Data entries
▼▼▼

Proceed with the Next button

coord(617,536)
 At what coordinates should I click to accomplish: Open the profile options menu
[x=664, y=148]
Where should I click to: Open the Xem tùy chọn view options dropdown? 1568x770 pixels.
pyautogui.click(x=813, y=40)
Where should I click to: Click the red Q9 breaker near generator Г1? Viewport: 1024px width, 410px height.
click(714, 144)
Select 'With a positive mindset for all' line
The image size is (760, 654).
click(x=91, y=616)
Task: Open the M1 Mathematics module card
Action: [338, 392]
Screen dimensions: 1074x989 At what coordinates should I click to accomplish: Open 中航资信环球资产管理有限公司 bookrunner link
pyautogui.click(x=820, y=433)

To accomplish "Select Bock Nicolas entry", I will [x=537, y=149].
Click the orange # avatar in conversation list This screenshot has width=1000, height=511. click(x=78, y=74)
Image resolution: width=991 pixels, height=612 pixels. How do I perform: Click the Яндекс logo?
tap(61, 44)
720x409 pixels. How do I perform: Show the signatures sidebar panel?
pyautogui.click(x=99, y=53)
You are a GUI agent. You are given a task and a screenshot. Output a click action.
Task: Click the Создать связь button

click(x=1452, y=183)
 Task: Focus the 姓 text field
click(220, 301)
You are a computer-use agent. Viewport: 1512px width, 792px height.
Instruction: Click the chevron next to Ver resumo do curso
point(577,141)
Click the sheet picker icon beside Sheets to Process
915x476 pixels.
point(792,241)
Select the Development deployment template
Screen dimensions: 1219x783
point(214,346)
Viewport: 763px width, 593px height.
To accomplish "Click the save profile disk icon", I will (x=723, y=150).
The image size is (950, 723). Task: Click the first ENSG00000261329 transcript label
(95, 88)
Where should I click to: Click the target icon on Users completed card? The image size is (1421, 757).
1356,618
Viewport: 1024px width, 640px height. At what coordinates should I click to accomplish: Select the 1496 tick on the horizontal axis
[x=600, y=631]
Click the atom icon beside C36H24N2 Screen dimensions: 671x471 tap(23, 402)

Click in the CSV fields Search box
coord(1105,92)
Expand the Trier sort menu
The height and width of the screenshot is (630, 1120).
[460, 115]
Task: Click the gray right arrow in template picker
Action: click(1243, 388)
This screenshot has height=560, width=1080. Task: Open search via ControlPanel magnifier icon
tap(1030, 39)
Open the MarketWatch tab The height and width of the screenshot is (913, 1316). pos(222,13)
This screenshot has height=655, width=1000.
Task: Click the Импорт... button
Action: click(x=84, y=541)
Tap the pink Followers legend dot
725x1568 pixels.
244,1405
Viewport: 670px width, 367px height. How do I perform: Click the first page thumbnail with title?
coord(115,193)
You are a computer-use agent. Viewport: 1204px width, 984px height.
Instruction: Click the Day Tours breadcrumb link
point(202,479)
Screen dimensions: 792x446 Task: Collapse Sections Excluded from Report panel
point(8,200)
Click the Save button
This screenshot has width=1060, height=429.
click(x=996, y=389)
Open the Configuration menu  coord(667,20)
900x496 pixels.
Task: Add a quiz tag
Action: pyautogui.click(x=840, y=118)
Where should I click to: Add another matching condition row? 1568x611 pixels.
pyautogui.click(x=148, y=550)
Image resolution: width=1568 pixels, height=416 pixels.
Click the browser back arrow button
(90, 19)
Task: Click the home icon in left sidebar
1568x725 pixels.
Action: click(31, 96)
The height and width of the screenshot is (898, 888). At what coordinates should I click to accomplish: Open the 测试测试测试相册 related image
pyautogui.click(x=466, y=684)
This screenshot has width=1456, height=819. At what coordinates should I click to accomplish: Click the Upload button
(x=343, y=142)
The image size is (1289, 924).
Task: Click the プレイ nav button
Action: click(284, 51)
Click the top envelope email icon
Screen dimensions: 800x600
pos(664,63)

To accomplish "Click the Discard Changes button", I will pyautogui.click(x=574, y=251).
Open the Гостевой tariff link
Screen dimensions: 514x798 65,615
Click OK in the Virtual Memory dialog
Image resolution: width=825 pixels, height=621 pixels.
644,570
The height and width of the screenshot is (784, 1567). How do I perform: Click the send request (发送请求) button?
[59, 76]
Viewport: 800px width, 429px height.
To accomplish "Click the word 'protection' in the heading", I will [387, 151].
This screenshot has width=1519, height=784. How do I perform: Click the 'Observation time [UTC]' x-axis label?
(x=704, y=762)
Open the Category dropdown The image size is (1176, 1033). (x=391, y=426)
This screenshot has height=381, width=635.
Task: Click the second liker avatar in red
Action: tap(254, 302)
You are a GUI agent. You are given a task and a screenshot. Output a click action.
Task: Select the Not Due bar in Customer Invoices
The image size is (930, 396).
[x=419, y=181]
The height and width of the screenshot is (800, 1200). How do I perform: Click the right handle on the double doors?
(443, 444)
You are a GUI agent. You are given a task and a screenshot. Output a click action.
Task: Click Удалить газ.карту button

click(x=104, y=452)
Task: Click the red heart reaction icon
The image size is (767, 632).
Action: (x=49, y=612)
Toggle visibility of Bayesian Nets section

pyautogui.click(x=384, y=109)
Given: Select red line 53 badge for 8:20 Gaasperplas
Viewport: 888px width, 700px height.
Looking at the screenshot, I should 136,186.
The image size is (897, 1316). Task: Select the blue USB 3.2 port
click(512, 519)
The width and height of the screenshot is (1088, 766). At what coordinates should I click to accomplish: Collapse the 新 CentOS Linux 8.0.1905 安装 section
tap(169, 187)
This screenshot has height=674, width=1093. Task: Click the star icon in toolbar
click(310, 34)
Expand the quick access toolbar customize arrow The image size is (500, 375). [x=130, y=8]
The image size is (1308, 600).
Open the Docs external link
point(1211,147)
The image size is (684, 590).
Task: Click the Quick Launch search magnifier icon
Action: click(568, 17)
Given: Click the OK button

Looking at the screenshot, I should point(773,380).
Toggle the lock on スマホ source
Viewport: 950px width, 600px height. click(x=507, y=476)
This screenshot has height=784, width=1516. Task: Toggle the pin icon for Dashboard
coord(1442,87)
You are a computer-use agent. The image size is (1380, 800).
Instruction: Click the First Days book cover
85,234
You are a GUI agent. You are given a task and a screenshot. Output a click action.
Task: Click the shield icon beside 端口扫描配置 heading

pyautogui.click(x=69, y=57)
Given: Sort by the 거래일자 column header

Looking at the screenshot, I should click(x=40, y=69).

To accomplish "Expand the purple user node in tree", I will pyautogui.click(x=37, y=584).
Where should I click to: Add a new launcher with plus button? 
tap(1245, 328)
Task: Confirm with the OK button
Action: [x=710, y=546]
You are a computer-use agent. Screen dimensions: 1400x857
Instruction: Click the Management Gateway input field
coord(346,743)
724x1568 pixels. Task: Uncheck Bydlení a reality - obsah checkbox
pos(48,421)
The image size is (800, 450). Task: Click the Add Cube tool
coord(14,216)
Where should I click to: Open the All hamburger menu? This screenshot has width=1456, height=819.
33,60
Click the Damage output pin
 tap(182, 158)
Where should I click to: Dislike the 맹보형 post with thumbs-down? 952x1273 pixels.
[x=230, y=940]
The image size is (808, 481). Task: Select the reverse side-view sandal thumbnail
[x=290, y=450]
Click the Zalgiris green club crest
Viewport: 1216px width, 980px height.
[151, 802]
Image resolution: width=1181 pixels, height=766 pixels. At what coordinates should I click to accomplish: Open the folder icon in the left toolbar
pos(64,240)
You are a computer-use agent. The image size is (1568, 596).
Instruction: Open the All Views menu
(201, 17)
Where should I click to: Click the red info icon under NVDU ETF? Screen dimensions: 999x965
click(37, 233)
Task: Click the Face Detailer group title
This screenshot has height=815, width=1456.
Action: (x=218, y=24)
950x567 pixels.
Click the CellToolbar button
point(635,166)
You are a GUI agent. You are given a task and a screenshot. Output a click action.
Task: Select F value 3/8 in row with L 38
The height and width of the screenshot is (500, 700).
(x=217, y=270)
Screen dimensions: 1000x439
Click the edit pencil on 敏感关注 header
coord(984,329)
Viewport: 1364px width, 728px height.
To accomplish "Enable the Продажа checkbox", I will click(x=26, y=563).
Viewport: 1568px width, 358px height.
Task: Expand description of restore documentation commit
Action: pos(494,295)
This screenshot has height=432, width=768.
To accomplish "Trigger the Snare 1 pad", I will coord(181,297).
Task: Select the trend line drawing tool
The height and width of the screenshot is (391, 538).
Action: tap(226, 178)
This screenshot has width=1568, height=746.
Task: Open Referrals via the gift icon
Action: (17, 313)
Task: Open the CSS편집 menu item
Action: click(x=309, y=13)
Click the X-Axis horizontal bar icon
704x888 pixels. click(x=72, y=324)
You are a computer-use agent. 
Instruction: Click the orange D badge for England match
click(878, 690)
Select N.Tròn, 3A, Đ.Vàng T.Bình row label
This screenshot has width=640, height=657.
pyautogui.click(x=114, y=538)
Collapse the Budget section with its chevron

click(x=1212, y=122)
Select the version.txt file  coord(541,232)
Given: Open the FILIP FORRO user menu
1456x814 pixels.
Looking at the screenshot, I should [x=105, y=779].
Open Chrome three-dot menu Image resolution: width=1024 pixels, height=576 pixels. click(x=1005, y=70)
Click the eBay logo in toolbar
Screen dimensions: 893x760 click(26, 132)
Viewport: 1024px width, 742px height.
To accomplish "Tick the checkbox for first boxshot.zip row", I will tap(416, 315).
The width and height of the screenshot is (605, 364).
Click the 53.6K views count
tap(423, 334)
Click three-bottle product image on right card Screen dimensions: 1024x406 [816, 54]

▲▲▲

Scan the lines above for "computer", then copy every one that has it.

RESPONSE FOR THIS EXERCISE
You are a computer-use agent. Viewport: 1512px width, 792px height.
You are a computer-use agent. Viewport: 1204px width, 984px height.
You are a computer-use agent. The image size is (1380, 800).
You are a computer-use agent. Screen dimensions: 1400x857
You are a computer-use agent. The image size is (1568, 596).
You are a computer-use agent. 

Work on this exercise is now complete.